Tuesday, January 30, 2007

Turkey is simply Turkey

Before I came to Turkey three years ago, what impressed me most about its history was that for thousands of years, various peoples had been rampaging back and forth across the same piece of land. Sometimes it was the West going east. Sometimes it was the East going west. Whichever way they were going, and whatever they were doing, pretty much everyone had been through here at one time or another.

I found this absolutely fascinating, and at the end of my first day here, the concept finally came to life right in front of my own eyes. It was at that moment that I fell in love with this country.

At the end of that first day, my wife and I were sitting at a café above Istiklal having dinner. Our table was next to the window, and I was staring outside at all the people passing below. I was completely fascinated. Everyone looked so different.

I don’t mean some people had blond hair, or some people had light skin while others had dark skin. I mean there was so much variety in the facial structures and body types. It seemed like every single person had a completely different body structure, and I thought, these aren’t people who grew from the genetic stock of just a few people. These are people who grew from the infinitely mixed genetic stock of all those different peoples who had spent thousands of years rampaging across this piece of land.

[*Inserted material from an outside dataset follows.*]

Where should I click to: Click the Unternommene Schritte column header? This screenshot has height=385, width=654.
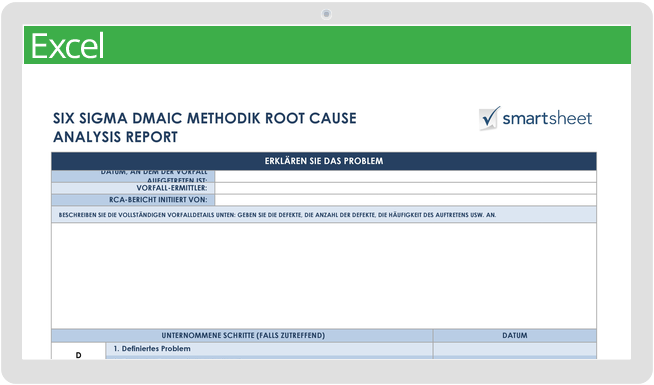click(242, 335)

The people I saw on the streets of Istanbul that night were not the children of Germans, they were not the children of Persians, they were not the children of any other single place or nation. They were the children of the world.

I had ready many books about Turkey, and every single book, it seemed, asked the question, “Is Turkey European or is Turkey Asian?”. I imagined that when I got there, I would find a place that needed to ask that question, and needed to answer it.

But sitting there in that café above Istiklal that night, I realized that was an entirely irrelevant question to be asking. Turkey didn’t need to be European, and it didn’t need to be Asian. Its strength was its own, and I saw the source of that strength walking right past the window in front of my eyes. Turkey was Turkey, and it didn’t need anyone else’s strength, because it already had it.

Turkey didn’t need to answer the question. It needed to stop asking it.

Others outside of Turkey will continue trying to resolve that question for themselves for years. They might be debating that question forever. But you can’t control what other people do, you can only control what you do. When Turkey stops trying to answer that question, when Turkey starts to laugh at that question, it will find a unique strength and confidence it forgot it had.

Sometimes people give up on that question, and instead they describe Turkey as a bridge between East and West. I think this is the wrong way to look at it, too. A bridge is a relatively weak and temporary structure connecting two very strong, very permanent pieces of land. The bridge does not produce its own strength, it merely draws on the strength of the land around it and below it.

Even Istanbul’s own Bosphorus bridge, which looks so big compared to the tiny cars that cross it, is nothing but a temporary structure. The bridge has only been with us for about 35 years, but the land was here millions of years before that. And when, for whatever reason, the Bosphorus bridge leaves us, the land will still be here. Bridges don’t have their own strength, but Turkey does. Turkey is not a bridge between anything.

When Turkey stops asking itself this question, when it stops trying to be European, or Asian, or, failing that, a bridge, it will find an inner strength and unity that sometimes it seems to have forgotten.

Turkey is not European. It is not Asian. It is not a bridge. Turkey is simply Turkey, and it can stand alone perfectly well.


1 comment:

Jennifer Eaton Gökmen said...

I agree that Turkey need not turn to other templates to categorize itself. It is a unique place.

My view of Turkey's liminality is that its ever-changing flux is what makes it resonant and satisfying for so many people--precisely BECAUSE it is a threshold, a constant reinterpretation, a wondrous paradox, the country is aligned with the psyches of the melting pot of people here who also must continually reinterpret who they are (doubly so for istanbul, a city filled with foreigners from other countries or Turks from other parts of the country who are in the flux of assimilation).

This deep kind of alignment in "terminal liminality" creates an amazing bond between the land and the people who step foot on it.